Assume that we have a system with 4 KiB page size and it has a total of 256 KiB physical memory. We want to implement a demand paging algorithm with LRU replacement policy. Now, consider the following program fragment:

```
double a[256][256], b[256][256], x[256][256], y[256][256]; ... for (i = 0; i < 256; i++) { for (j = 0; j < 256; j++) { a[i][j] = \underline{2.0} * x[i][j] + y[i][j]; } } for (i = 0; i < 256; i++) { for (j = 0; j < 256; j++) { b[i][j] = \underline{3.0} * a[i][j] * y[i][j]; } }
```

**Note:** Differences in the two loops are underlined for clarity.

Assume that each element of the array consumes 8 bytes. Also assume that program arrays are laid out in memory in row-major form, meaning that for the array a [256] [256], the elements of the array a appear in memory consecutively in the following order:

```
a[0,0], a[0,1], \ldots, a[0,255], a[1,0], a[1,1], \ldots, a[1,255], a[2,0], \ldots, a[255,255]
```

Answer the following questions:

- (a) How many page faults will occur when executing the given program fragment?
- (b) Can you slightly modify the program to reduce the number of page faults? Note that your modification must not affect the semantics of the program, meaning that

- the end result (values computed in array a and array b) must be exactly the same as obtained via the original program fragment.
- (c) A thoughtless programmer may inadvertently write the program in a slightly modified version that considerably worsen the performance. Can you, just as in (b), provide an example?

Assume a demand paging system with a DRAM and a mechanical disk for permanent storage. The disk has an average access and transfer time of 10 milliseconds. The logical address is translated via a two-level page table. The system also incorporates a TLB to make the address translation faster. Assume that 75 percent of all memory accesses result in a TLB hit and that the memory access time is in the nanosecond order of magnitude (you can assume 100ns).

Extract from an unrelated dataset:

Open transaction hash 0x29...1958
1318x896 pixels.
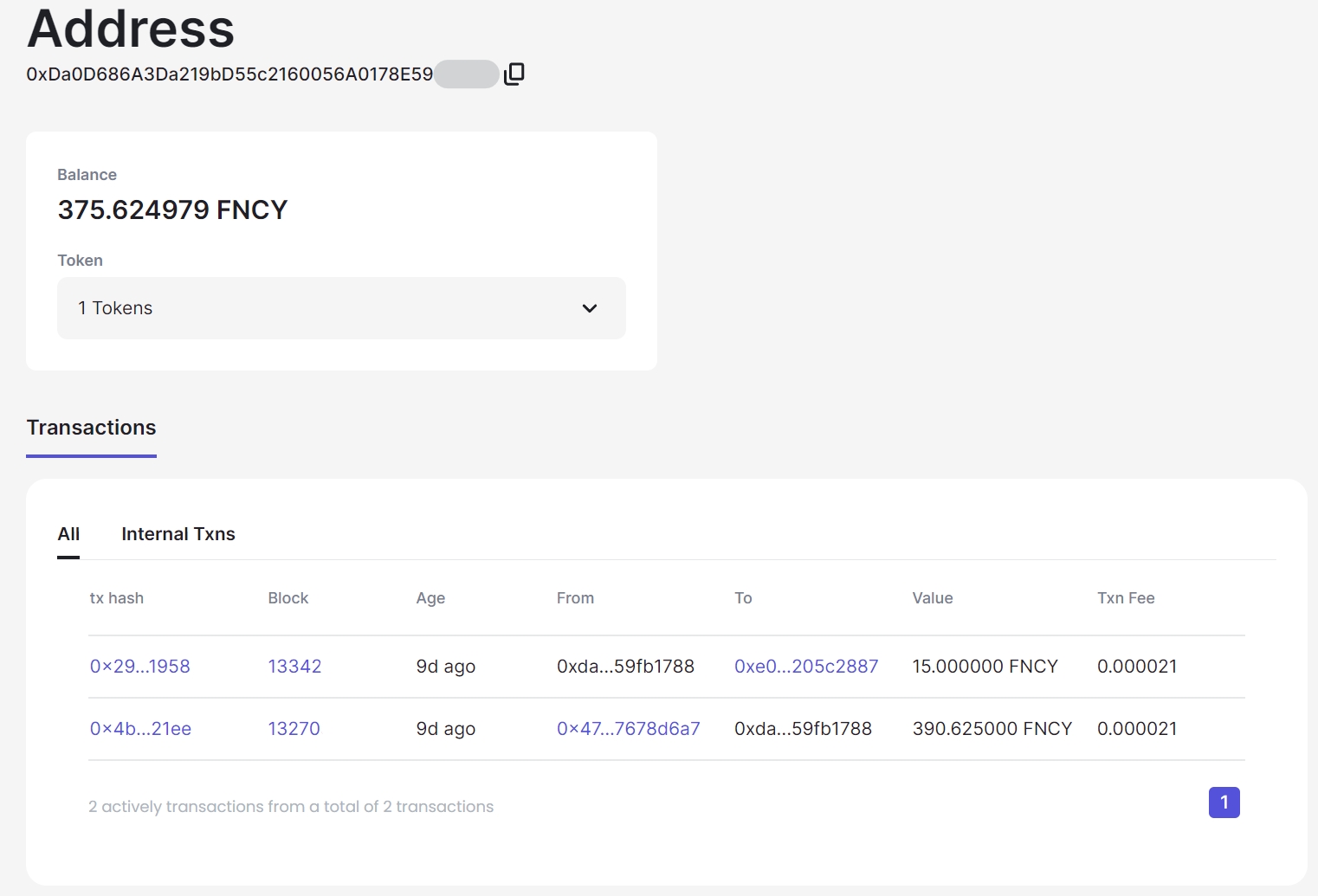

- (a) How many memory requests are made for a load instruction of the form "load rx, [addr]"? Answer for both best and worst case.
  Note: The instruction load requests one byte from address addr to be loaded into a register rx.
- (b) Now consider an application, which triggers 10% page faults on average, over all possible requests that might access the memory. Compute the average execution time of the application if it executes one billion load instructions. Assume that the system does not have cache memory and that any overhead is negligible, except the overhead caused by the paging system.